Father Emil retired maybe twenty years ago, the last I read about him he was in a retirement home. When he was retiring from the parish, one of the town’s Lutherans suggested to him that he would make a good Lutheran pastor if he was looking for something to do. I remember Keillor reading the story himself in a deep Midwestern accent. Father Emil commented very gently,
Lutheranism is my idea of a holiday. To take those truths we find difficult, and bend them a little to make life easier. Yes, Luther was a great man all right .
I wonder, Father Emil, I wonder.
I’m sure you meant no offence, but Lutheranism and my own tradition stand close, as you know.
Wouldn’t it be easy just to stick to reciting the stuff again and again? Wouldn’t it be easy just to recite truths learned years ago, and not to have to deal with the nasty realities of the contemporary world?

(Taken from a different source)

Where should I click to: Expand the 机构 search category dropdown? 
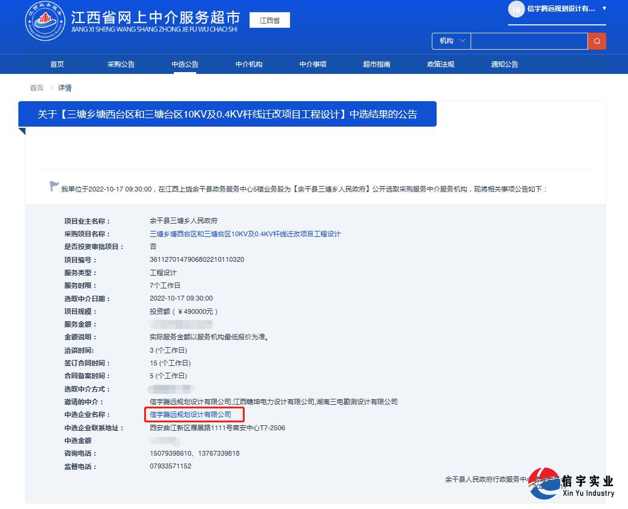click(451, 41)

What would be easier to stand in church and read everything from a book, word for word, or to try engage with people?
Bending truths, Father Emil? Or attempting to make those truths comprehensible in a world where God has almost disappeared?
Engage! Anyone can read from a book. It takes courage, thoughtfulness and conviction to truly engage.
Your heart is with those you minister to,Ian,
and your reading of the prayers and your words at the funeral will bring that across,to those in terrible grief. Trust that,and that the Lord will
give you strength and words, when we cannot understand why a young life is taken away so suddenly.
Ian,
I have listened many times to voices from the pulpit or the prayer desk. Some were very learned gentlemen, who spoke as to an audience of University Professors, quoting left right and centre almost at breakneck speed not allowing time for absorption. The sermons I remember best were delivered simply and from the heart and the message will remain with me for a long, long time.
Saturday afternoon, five o’clock, bbc 7. Garrison Keillor’s radio show. Lake Wobegon – where all the women are strong, all the men are good looking and all the children are above average. Every body should listen.